Não é verdade dizer que em São João del-Rei não existe preconceito racial. Os negros de nossa terra que aqui já sofreram - e os que ainda hoje sofrem - discriminação desmentiriam, testemunhando em contrário. O modo como foi constituída a sociedade são-joanense, nas origens do século XVIII, quando o ouro qual gabiroba era catado à mão nas encostas da Serra do Lenheiro, contribuiu para que em São João del-Rei as questões raciais fossem muito próprias.

Como em todo arraial nascido da mineração do século XVIII, a população era formada por pessoas de todos os níveis, classes e procedências, principalmente de aventureiros que, sem eira nem beira, viam no Eldorado das Alterosas a grande oportunidade de enriquecimento. Inclusive negros. Isto forjou uma sociedade mestiça e moldou um espírito coletivo favorável à diversidade, ao sincretismo, à tolerância e à miscigenação.

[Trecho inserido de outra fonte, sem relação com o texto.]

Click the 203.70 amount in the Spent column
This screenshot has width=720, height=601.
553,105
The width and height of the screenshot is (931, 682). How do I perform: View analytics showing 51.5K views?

A verdade é que, desde aquela época, de algum modo o negro estava e está inserido na vida de São João del-Rei, muitas vezes como protagonista na escrita de nossa história. Tanto que, já em 1708, fundaram no Arraial Novo de Nossa Senhora do Pilar do Rio das Mortes a primeira Irmandade do Rosário da Capitania de São Paulo e Minas de Ouro. No Brasil, só havia uma irmandade de negros com esta invocação no Rio de Janeiro, que era a sede do governo português em nosso país. Deste modo surgiu a primeira irmandade são-joanense, instituída cinco anos antes da Irmandade do Santíssimo Sacramento.

Daí por diante, os negros continuaram demonstrando seu valor e enriquecendo a cultura, as artes e a economia de São João del-Rei. Os compositores coloniais são um ótimo exemplo, pelas obras imortais que produziram e que até hoje ouvimos nas tradicionais celebrações religiosas são-joanenses. Não só os homens negros, mas também as mulheres se destacaram, como a negra Maria Viegas que, na metade de século XVIII, formou um rico patrimônio e, inclusive, deu educação primorosa a um filho, que se tornou sacerdote. Seu testamento, recentemente restaurado e digitalizado pelo órgão local do Ministério da Cultura, prova isto.

Não apenas nas artes e como artífices os negros contribuíram para a história são-joanense. Também aqueles que trabalharam arduamente e sucumbiram pela violência e pelos horrores da escravidão deram, muitos com a vida, sua parcela para que São João del-Rei fosse e seja o que é.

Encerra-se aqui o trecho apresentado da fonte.